### WHAT YOU NEED TO DO
Change "Identify the location of" to "Find the position of" everywhere it occurs in the records below, keeping all the other text the same.

Collected data:
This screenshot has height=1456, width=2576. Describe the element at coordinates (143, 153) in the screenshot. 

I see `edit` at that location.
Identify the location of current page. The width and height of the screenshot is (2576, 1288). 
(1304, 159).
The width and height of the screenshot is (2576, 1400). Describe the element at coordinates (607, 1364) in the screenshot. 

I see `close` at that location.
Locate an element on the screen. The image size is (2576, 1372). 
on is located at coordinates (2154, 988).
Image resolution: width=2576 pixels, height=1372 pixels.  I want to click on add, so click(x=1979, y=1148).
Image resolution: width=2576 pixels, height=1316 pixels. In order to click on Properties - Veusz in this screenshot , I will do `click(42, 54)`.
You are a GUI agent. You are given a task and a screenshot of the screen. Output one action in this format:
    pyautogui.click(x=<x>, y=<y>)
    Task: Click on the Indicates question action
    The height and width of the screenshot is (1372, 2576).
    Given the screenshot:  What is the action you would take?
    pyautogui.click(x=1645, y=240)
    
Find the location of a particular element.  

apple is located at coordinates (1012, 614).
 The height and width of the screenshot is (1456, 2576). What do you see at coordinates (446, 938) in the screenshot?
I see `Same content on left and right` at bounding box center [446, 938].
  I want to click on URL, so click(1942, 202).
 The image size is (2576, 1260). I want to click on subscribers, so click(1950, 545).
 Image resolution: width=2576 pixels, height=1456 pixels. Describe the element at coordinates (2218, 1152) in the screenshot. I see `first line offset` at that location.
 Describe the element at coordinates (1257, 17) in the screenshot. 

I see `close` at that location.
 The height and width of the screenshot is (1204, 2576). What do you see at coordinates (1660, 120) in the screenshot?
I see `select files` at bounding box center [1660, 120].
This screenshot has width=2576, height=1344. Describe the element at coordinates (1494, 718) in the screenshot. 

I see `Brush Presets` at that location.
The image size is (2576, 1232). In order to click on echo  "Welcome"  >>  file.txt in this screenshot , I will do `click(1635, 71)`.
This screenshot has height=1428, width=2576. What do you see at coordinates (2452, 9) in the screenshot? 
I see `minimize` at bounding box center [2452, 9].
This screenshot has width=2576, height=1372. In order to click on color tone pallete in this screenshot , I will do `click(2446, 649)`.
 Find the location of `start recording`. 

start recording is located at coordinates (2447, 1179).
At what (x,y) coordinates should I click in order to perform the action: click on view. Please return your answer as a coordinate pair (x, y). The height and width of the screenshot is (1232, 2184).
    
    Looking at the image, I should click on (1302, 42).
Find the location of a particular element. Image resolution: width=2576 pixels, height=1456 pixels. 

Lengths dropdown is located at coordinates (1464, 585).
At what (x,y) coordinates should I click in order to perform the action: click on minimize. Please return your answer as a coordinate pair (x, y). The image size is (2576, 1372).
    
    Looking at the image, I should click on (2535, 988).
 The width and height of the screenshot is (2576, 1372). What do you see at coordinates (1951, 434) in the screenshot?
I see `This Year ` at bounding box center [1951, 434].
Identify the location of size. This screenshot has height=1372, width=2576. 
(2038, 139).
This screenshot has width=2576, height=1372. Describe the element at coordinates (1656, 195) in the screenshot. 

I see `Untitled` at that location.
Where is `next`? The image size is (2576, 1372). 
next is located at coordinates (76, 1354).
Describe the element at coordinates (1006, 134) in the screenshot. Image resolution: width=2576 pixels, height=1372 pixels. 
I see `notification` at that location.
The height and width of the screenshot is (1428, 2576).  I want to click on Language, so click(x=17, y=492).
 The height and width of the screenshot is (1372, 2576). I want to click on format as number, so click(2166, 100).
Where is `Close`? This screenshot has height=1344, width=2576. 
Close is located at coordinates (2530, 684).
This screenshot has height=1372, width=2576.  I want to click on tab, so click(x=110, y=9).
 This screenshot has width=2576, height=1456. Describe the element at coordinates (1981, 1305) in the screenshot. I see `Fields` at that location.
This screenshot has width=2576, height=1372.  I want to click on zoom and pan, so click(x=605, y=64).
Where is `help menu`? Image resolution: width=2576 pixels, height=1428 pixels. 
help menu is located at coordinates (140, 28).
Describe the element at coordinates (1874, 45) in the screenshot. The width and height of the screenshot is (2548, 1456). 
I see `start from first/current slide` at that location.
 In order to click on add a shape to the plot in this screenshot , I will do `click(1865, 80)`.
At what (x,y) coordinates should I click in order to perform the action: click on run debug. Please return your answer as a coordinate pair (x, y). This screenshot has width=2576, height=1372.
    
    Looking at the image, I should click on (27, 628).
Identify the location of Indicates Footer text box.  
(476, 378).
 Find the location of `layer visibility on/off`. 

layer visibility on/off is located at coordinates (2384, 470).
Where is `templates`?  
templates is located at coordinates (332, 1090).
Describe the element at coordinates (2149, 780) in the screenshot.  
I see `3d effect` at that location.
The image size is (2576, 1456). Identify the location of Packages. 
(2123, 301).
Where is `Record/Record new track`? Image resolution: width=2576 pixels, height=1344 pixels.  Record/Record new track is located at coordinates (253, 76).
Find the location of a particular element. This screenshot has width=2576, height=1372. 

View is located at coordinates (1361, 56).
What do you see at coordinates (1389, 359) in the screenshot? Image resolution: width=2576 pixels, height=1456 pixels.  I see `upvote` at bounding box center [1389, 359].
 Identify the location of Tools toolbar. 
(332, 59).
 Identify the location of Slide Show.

### WRITTEN ANSWER
This screenshot has height=1456, width=2576. Describe the element at coordinates (143, 153) in the screenshot. 

I see `edit` at that location.
Find the position of current page. The width and height of the screenshot is (2576, 1288). 
(1304, 159).
The width and height of the screenshot is (2576, 1400). Describe the element at coordinates (607, 1364) in the screenshot. 

I see `close` at that location.
Locate an element on the screen. The image size is (2576, 1372). 
on is located at coordinates (2154, 988).
Image resolution: width=2576 pixels, height=1372 pixels.  I want to click on add, so click(x=1979, y=1148).
Image resolution: width=2576 pixels, height=1316 pixels. In order to click on Properties - Veusz in this screenshot , I will do `click(42, 54)`.
You are a GUI agent. You are given a task and a screenshot of the screen. Output one action in this format:
    pyautogui.click(x=<x>, y=<y>)
    Task: Click on the Indicates question action
    The height and width of the screenshot is (1372, 2576).
    Given the screenshot:  What is the action you would take?
    pyautogui.click(x=1645, y=240)
    
Find the location of a particular element.  

apple is located at coordinates (1012, 614).
 The height and width of the screenshot is (1456, 2576). What do you see at coordinates (446, 938) in the screenshot?
I see `Same content on left and right` at bounding box center [446, 938].
  I want to click on URL, so click(1942, 202).
 The image size is (2576, 1260). I want to click on subscribers, so click(1950, 545).
 Image resolution: width=2576 pixels, height=1456 pixels. Describe the element at coordinates (2218, 1152) in the screenshot. I see `first line offset` at that location.
 Describe the element at coordinates (1257, 17) in the screenshot. 

I see `close` at that location.
 The height and width of the screenshot is (1204, 2576). What do you see at coordinates (1660, 120) in the screenshot?
I see `select files` at bounding box center [1660, 120].
This screenshot has width=2576, height=1344. Describe the element at coordinates (1494, 718) in the screenshot. 

I see `Brush Presets` at that location.
The image size is (2576, 1232). In order to click on echo  "Welcome"  >>  file.txt in this screenshot , I will do `click(1635, 71)`.
This screenshot has height=1428, width=2576. What do you see at coordinates (2452, 9) in the screenshot? 
I see `minimize` at bounding box center [2452, 9].
This screenshot has width=2576, height=1372. In order to click on color tone pallete in this screenshot , I will do `click(2446, 649)`.
 Find the location of `start recording`. 

start recording is located at coordinates (2447, 1179).
At what (x,y) coordinates should I click in order to perform the action: click on view. Please return your answer as a coordinate pair (x, y). The height and width of the screenshot is (1232, 2184).
    
    Looking at the image, I should click on (1302, 42).
Find the location of a particular element. Image resolution: width=2576 pixels, height=1456 pixels. 

Lengths dropdown is located at coordinates (1464, 585).
At what (x,y) coordinates should I click in order to perform the action: click on minimize. Please return your answer as a coordinate pair (x, y). The image size is (2576, 1372).
    
    Looking at the image, I should click on (2535, 988).
 The width and height of the screenshot is (2576, 1372). What do you see at coordinates (1951, 434) in the screenshot?
I see `This Year ` at bounding box center [1951, 434].
Find the position of size. This screenshot has height=1372, width=2576. 
(2038, 139).
This screenshot has width=2576, height=1372. Describe the element at coordinates (1656, 195) in the screenshot. 

I see `Untitled` at that location.
Where is `next`? The image size is (2576, 1372). 
next is located at coordinates (76, 1354).
Describe the element at coordinates (1006, 134) in the screenshot. Image resolution: width=2576 pixels, height=1372 pixels. 
I see `notification` at that location.
The height and width of the screenshot is (1428, 2576).  I want to click on Language, so click(x=17, y=492).
 The height and width of the screenshot is (1372, 2576). I want to click on format as number, so click(2166, 100).
Where is `Close`? This screenshot has height=1344, width=2576. 
Close is located at coordinates (2530, 684).
This screenshot has height=1372, width=2576.  I want to click on tab, so click(x=110, y=9).
 This screenshot has width=2576, height=1456. Describe the element at coordinates (1981, 1305) in the screenshot. I see `Fields` at that location.
This screenshot has width=2576, height=1372.  I want to click on zoom and pan, so click(x=605, y=64).
Where is `help menu`? Image resolution: width=2576 pixels, height=1428 pixels. 
help menu is located at coordinates (140, 28).
Describe the element at coordinates (1874, 45) in the screenshot. The width and height of the screenshot is (2548, 1456). 
I see `start from first/current slide` at that location.
 In order to click on add a shape to the plot in this screenshot , I will do `click(1865, 80)`.
At what (x,y) coordinates should I click in order to perform the action: click on run debug. Please return your answer as a coordinate pair (x, y). This screenshot has width=2576, height=1372.
    
    Looking at the image, I should click on (27, 628).
Find the position of Indicates Footer text box.  
(476, 378).
 Find the location of `layer visibility on/off`. 

layer visibility on/off is located at coordinates (2384, 470).
Where is `templates`?  
templates is located at coordinates (332, 1090).
Describe the element at coordinates (2149, 780) in the screenshot.  
I see `3d effect` at that location.
The image size is (2576, 1456). Find the position of Packages. 
(2123, 301).
Where is `Record/Record new track`? Image resolution: width=2576 pixels, height=1344 pixels.  Record/Record new track is located at coordinates (253, 76).
Find the location of a particular element. This screenshot has width=2576, height=1372. 

View is located at coordinates (1361, 56).
What do you see at coordinates (1389, 359) in the screenshot? Image resolution: width=2576 pixels, height=1456 pixels.  I see `upvote` at bounding box center [1389, 359].
 Find the position of Tools toolbar. 
(332, 59).
 Find the position of Slide Show.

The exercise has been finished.